Remedies for the Lack of Patient Notification
Ultimately, the cost for such notification should be borne by the pharmaceutical company making the dangerous drug. Pharmacists and/or physicians, if the latter have record access, should be reimbursed for doing the company’s work. In addition, the FDA should be given new legislative authority to impose mandatory drug recalls with an enforceable withdrawal schedule governing the level and rapidity of recall and patient notification. Currently, the agency lacks any authority to impose civil monetary penalties on pharmaceutical companies for any violation (or even repeat violations) of FDA laws or regulations and this new statutory authority is also sorely needed along with the authority over recalls.

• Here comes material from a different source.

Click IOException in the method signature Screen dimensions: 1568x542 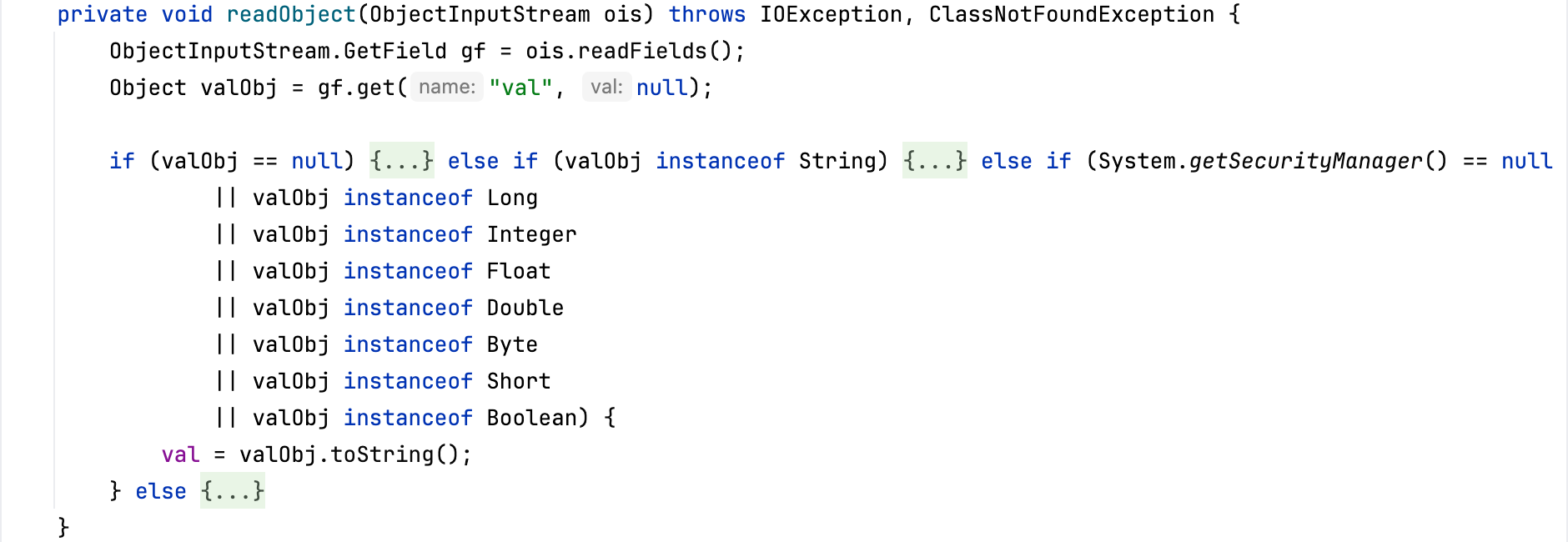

Why were so many Cook County patients taking Baycol?
About 10 months before the August 2001 withdrawal of cerivastatin, Bayer underbid drug companies that had been previously supplying statins for Cook County. The bid had been won in the fall of 2000 and the switch began in November of that year. It is of interest that the three previous statins which had been used there were first lovastatin, then simvistatin, then pravastatin. These three earlier drugs have all been found in clinical trials to not only lower cholesterol but also to reduce the risk of mortality and/or major coronary events whereas for cerivastatin, the clinical benefits are unproven.